_Requirement:_ Set down the records again, keeping each line exactly as it is.

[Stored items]

%%

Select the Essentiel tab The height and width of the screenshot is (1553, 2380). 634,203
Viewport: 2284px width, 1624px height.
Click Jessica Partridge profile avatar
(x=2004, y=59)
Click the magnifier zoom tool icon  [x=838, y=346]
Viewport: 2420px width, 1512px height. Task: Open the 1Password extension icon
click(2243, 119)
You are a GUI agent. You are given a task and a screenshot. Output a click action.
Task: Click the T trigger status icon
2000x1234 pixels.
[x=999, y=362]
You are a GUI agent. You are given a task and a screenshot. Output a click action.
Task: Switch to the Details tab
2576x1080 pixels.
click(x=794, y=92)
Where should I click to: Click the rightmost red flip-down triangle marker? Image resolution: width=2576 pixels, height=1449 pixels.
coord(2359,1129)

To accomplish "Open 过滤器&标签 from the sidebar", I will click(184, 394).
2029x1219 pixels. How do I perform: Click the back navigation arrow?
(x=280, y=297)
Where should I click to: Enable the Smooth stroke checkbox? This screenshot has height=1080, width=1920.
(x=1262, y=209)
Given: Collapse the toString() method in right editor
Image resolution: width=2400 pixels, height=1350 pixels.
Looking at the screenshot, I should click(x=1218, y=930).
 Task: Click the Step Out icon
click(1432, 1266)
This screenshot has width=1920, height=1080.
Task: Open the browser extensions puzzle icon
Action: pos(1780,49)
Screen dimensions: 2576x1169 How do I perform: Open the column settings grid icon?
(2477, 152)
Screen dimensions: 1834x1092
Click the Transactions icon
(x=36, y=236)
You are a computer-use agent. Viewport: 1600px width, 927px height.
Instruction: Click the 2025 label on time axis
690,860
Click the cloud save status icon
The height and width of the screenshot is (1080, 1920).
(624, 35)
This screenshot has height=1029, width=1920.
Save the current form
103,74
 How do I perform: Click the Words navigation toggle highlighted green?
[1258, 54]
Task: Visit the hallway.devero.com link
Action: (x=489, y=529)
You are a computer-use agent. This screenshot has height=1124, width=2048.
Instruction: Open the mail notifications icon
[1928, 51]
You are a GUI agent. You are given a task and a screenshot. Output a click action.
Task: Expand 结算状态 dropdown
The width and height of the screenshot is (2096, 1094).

%%

_Reply:_
Select the Essentiel tab The height and width of the screenshot is (1553, 2380). 634,203
Viewport: 2284px width, 1624px height.
Click Jessica Partridge profile avatar
(x=2004, y=59)
Click the magnifier zoom tool icon  [x=838, y=346]
Viewport: 2420px width, 1512px height. Task: Open the 1Password extension icon
click(2243, 119)
You are a GUI agent. You are given a task and a screenshot. Output a click action.
Task: Click the T trigger status icon
2000x1234 pixels.
[x=999, y=362]
You are a GUI agent. You are given a task and a screenshot. Output a click action.
Task: Switch to the Details tab
2576x1080 pixels.
click(x=794, y=92)
Where should I click to: Click the rightmost red flip-down triangle marker? Image resolution: width=2576 pixels, height=1449 pixels.
coord(2359,1129)

To accomplish "Open 过滤器&标签 from the sidebar", I will click(184, 394).
2029x1219 pixels. How do I perform: Click the back navigation arrow?
(x=280, y=297)
Where should I click to: Enable the Smooth stroke checkbox? This screenshot has height=1080, width=1920.
(x=1262, y=209)
Given: Collapse the toString() method in right editor
Image resolution: width=2400 pixels, height=1350 pixels.
Looking at the screenshot, I should click(x=1218, y=930).
 Task: Click the Step Out icon
click(1432, 1266)
This screenshot has width=1920, height=1080.
Task: Open the browser extensions puzzle icon
Action: pos(1780,49)
Screen dimensions: 2576x1169 How do I perform: Open the column settings grid icon?
(2477, 152)
Screen dimensions: 1834x1092
Click the Transactions icon
(x=36, y=236)
You are a computer-use agent. Viewport: 1600px width, 927px height.
Instruction: Click the 2025 label on time axis
690,860
Click the cloud save status icon
The height and width of the screenshot is (1080, 1920).
(624, 35)
This screenshot has height=1029, width=1920.
Save the current form
103,74
 How do I perform: Click the Words navigation toggle highlighted green?
[1258, 54]
Task: Visit the hallway.devero.com link
Action: (x=489, y=529)
You are a computer-use agent. This screenshot has height=1124, width=2048.
Instruction: Open the mail notifications icon
[1928, 51]
You are a GUI agent. You are given a task and a screenshot. Output a click action.
Task: Expand 结算状态 dropdown
The width and height of the screenshot is (2096, 1094).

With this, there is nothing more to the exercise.